Wednesday, September 9, 2009

To Witness Another Miracle

So treatment was really awesome today, as awesome as receiving chemotherapy can be, everything went smoothly and I got to hug my oncologist. That was pretty great. My blood count was once again great, no issues, and even confirmed that from last week as well. I'm so blessed. Yea!

It was a bit busy, so we had to double up in chemo pods again, and we sat with someone we've seen since we started coming, but never had a chance to get to know, until today. He is our age, and was given the news by our oncologist that his PET scan too, came back with no metabolic activity. At first I felt like I was intruding on this moment, but then watched he and his wife absorb this moment, and cried right along with them. How wonderful. How frickin wonderful. We all just talked and shared our stories with each other - it's almost like the initial reservations you usually have when meeting someone new are completely disregarded in these scenarios. We all just cut to the quick with each other - and get right to the facts. What kind of cancer do you have, how did you find it, what is the prognosis, does chemo make you feel this, or that - that didn't happen to me but this did, blah blah blah. Very emotional and personal conversations with people right away. It's pretty awesome to get to know each other in this way. It's quite nice to blow past all the bullshit. In any case, it was clear to PJ and I that we were not meant to meet these people, even though he was diagnosed right when I was, in April, until today. What a blessing that we met today, on such a monumental day for them. God Bless.
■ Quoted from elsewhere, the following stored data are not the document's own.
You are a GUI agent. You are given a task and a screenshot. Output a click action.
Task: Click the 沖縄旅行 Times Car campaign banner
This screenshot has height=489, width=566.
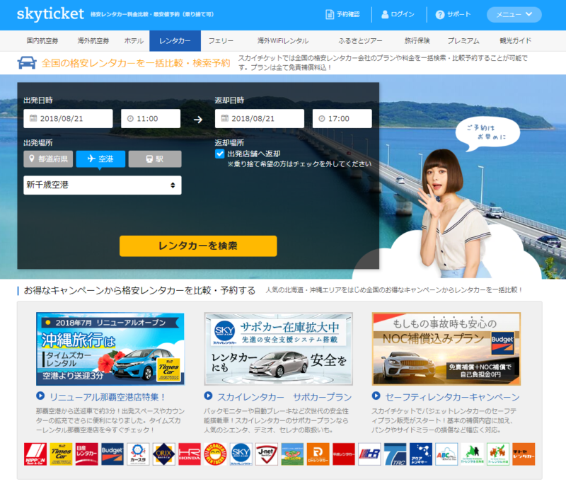tap(110, 349)
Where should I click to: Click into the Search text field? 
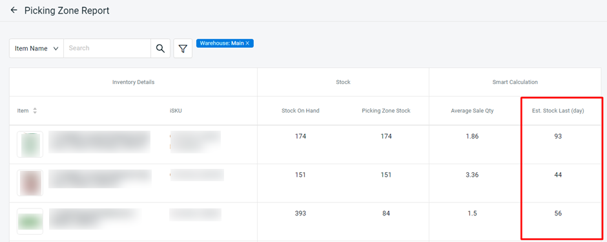pos(107,48)
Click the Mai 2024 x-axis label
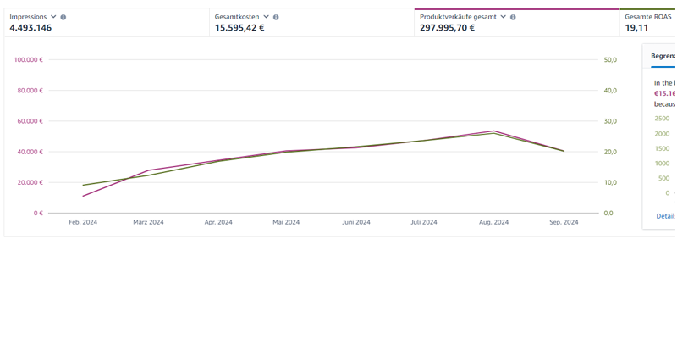This screenshot has height=339, width=677. [x=286, y=222]
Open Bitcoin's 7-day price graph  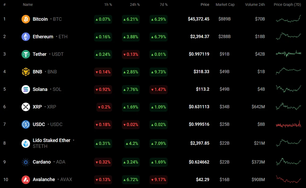[x=288, y=19]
So I have my appointment scheduled with my surgeon in Phx on Monday. I'm pretty excited to get this ball rolling. Not sure if I'll need to schedule another appointment with my reconstructive surgeon, my main surgeon will steer that for me. Looks as though they will need to take out lymph nodes, something I was really hoping to avoid since the PET came back clear on that issue. Again, we'll discuss this with the surgeon, but my oncologist seems to feel a few will need to be taken. Bummer. But, whatever is the safest for me and supports no re occurrence, I'll deal with the rest of it.

I'm nervous about this new direction, and nervous about stopping chemotherapy. There's a sick comfort in going and having treatment that makes you feel like shit, but is killing the disease inside you. Not going regularly to kill this disease is making me a little nervous. Here comes that trust word again. Gotta just let go, and trust. Still playing an active part, but trying to play it positively, and with trust. Woo - that's tough right now.

Well, I'm out to work on the chemo-cam footage - in the yukky bug filled garage - wish me luck. My poor husband gets to listen to me bitch about this all night - I predict a lot of eye rolling and sighing - pray for him.